━━━━━ Records ━━━━━
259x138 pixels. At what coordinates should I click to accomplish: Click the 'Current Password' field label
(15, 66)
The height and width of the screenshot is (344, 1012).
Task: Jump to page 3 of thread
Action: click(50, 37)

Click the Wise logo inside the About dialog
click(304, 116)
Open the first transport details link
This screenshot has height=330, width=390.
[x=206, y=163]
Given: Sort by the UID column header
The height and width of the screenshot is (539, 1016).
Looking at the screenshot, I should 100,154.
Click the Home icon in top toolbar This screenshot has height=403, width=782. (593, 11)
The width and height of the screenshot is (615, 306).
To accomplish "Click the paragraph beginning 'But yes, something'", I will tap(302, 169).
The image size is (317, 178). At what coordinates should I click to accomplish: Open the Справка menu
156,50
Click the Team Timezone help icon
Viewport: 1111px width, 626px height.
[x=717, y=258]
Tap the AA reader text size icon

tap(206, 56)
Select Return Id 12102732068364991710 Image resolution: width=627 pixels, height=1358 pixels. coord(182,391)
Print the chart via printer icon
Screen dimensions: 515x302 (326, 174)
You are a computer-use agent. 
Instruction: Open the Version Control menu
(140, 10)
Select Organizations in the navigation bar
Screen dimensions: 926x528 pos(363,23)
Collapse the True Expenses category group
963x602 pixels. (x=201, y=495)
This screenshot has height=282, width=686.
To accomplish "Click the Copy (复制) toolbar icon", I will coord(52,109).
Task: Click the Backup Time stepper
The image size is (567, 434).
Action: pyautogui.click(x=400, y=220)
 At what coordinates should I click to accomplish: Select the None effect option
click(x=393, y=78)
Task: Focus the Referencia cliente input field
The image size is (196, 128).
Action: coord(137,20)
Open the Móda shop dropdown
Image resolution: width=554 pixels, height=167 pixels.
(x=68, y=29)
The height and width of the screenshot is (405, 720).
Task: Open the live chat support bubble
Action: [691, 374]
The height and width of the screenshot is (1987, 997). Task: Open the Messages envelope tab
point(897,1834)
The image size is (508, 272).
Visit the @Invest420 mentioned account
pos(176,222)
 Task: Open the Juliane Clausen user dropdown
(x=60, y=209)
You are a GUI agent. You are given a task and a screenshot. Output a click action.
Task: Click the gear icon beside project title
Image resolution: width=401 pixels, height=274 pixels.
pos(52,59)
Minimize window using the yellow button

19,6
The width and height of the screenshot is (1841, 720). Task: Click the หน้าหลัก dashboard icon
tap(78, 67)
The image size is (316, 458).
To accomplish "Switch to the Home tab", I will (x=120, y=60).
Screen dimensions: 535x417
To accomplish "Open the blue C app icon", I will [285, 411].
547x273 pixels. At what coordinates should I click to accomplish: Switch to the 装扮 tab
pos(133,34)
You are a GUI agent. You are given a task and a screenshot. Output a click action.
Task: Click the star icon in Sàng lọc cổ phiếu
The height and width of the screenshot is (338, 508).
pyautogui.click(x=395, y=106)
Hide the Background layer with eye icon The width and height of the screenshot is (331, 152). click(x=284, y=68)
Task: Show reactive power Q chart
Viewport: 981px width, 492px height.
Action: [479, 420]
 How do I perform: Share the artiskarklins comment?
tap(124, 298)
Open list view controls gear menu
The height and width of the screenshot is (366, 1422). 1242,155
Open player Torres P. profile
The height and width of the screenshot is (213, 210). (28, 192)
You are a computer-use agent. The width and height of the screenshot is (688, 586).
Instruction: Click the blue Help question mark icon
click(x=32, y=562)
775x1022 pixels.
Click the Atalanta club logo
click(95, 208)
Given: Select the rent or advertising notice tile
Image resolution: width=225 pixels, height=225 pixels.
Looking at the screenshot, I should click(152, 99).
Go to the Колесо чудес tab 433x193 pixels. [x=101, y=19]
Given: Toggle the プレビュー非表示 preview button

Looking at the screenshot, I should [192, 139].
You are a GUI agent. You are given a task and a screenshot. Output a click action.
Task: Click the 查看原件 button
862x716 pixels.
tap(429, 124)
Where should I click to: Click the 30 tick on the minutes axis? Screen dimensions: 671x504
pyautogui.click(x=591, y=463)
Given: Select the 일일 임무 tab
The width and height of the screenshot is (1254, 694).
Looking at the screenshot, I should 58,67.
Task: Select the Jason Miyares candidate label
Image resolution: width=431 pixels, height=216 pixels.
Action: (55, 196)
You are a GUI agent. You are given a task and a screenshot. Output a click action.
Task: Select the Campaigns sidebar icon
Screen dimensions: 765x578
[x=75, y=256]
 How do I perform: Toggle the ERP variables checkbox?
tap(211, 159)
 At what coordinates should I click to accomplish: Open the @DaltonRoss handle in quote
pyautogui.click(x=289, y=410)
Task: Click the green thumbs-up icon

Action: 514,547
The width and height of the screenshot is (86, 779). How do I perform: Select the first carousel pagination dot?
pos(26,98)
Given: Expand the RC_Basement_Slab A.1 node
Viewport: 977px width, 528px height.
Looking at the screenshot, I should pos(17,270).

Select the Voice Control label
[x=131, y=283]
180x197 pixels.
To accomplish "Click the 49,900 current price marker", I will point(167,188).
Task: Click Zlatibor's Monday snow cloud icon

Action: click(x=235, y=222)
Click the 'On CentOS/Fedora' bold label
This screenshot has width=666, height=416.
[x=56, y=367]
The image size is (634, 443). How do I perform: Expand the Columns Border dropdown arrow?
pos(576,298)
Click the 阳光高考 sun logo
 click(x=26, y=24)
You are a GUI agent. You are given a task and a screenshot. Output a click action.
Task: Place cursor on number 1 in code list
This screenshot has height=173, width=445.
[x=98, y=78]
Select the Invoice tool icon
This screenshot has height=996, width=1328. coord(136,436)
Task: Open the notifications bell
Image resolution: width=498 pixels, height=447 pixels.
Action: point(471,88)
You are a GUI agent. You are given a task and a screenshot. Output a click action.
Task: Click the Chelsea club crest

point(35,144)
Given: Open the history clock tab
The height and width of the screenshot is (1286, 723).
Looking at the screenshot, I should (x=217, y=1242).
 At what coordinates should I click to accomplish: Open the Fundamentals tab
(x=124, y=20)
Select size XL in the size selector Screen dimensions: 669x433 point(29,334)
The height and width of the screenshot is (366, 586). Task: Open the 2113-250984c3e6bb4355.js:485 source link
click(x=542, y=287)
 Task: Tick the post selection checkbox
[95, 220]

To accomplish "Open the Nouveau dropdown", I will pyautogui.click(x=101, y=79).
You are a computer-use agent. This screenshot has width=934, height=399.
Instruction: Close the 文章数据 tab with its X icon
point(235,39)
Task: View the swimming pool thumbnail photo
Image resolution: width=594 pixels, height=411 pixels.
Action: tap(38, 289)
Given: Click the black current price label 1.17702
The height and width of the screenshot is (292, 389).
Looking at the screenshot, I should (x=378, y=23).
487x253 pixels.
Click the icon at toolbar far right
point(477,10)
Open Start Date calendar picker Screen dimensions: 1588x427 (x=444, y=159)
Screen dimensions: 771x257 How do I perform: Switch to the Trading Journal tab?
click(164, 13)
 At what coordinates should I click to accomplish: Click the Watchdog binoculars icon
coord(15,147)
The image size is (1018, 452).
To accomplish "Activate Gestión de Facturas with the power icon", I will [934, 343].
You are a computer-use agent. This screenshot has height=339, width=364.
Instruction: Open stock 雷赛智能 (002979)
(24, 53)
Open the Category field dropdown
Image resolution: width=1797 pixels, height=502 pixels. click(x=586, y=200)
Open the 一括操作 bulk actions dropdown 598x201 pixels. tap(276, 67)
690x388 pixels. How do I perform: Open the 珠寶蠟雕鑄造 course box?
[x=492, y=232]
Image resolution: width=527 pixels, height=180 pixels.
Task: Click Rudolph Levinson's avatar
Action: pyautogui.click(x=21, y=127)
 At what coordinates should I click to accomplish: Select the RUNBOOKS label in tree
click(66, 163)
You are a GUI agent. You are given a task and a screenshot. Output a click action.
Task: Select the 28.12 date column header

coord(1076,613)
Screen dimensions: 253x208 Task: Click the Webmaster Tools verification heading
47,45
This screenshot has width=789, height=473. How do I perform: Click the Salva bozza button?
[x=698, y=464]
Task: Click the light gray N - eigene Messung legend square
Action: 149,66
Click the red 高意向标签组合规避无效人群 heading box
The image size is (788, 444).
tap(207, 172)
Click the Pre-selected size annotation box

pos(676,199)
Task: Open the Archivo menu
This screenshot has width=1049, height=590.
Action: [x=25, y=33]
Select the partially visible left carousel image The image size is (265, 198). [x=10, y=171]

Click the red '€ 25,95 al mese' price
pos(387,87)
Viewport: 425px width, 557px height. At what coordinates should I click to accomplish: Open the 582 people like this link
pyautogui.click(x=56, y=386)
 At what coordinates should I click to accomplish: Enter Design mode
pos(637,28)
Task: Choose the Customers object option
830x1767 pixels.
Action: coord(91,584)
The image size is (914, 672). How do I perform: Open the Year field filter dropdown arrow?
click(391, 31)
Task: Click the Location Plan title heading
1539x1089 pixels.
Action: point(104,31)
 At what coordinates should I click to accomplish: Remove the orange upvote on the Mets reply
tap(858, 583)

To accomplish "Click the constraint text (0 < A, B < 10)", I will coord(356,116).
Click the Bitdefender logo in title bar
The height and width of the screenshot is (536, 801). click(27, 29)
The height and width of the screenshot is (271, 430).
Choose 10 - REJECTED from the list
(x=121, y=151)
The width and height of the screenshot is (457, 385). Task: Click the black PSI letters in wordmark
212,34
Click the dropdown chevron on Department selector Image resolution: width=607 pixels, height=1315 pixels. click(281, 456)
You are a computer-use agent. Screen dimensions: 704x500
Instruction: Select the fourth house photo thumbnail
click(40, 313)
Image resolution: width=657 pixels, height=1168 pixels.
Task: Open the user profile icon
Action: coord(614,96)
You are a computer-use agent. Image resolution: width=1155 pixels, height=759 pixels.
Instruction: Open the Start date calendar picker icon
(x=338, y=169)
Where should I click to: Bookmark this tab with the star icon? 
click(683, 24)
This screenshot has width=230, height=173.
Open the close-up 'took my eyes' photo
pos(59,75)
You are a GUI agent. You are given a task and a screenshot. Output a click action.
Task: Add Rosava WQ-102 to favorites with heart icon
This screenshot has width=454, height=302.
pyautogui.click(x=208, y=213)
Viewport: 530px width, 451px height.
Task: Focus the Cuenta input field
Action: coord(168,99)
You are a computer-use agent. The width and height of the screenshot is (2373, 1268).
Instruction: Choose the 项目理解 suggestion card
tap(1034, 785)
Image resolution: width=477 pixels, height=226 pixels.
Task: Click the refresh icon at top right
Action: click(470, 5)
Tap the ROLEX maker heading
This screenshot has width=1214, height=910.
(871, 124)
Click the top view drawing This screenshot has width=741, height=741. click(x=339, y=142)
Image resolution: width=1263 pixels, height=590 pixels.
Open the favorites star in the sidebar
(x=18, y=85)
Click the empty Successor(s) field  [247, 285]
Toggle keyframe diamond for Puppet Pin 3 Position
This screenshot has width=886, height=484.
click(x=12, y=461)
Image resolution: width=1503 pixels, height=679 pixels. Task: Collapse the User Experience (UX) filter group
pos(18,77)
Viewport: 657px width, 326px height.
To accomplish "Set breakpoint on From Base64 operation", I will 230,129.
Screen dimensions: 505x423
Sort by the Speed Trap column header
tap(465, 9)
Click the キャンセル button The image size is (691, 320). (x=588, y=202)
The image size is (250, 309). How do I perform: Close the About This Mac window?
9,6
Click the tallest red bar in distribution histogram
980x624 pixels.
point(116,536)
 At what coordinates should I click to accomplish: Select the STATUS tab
━━━━━
Above are the records. Copy the lines beginning at the one that has "Given: Select the rent" and ending with the one that has "180x197 pixels.", unchanged.

**Solution to this task:**
Given: Select the rent or advertising notice tile
Image resolution: width=225 pixels, height=225 pixels.
Looking at the screenshot, I should click(152, 99).
Go to the Колесо чудес tab 433x193 pixels. [x=101, y=19]
Given: Toggle the プレビュー非表示 preview button

Looking at the screenshot, I should [192, 139].
You are a GUI agent. You are given a task and a screenshot. Output a click action.
Task: Click the 查看原件 button
862x716 pixels.
tap(429, 124)
Where should I click to: Click the 30 tick on the minutes axis? Screen dimensions: 671x504
pyautogui.click(x=591, y=463)
Given: Select the 일일 임무 tab
The width and height of the screenshot is (1254, 694).
Looking at the screenshot, I should 58,67.
Task: Select the Jason Miyares candidate label
Image resolution: width=431 pixels, height=216 pixels.
Action: (55, 196)
You are a GUI agent. You are given a task and a screenshot. Output a click action.
Task: Select the Campaigns sidebar icon
Screen dimensions: 765x578
[x=75, y=256]
 How do I perform: Toggle the ERP variables checkbox?
tap(211, 159)
 At what coordinates should I click to accomplish: Open the @DaltonRoss handle in quote
pyautogui.click(x=289, y=410)
Task: Click the green thumbs-up icon

Action: 514,547
The width and height of the screenshot is (86, 779). How do I perform: Select the first carousel pagination dot?
pos(26,98)
Given: Expand the RC_Basement_Slab A.1 node
Viewport: 977px width, 528px height.
Looking at the screenshot, I should pos(17,270).

Select the Voice Control label
[x=131, y=283]
180x197 pixels.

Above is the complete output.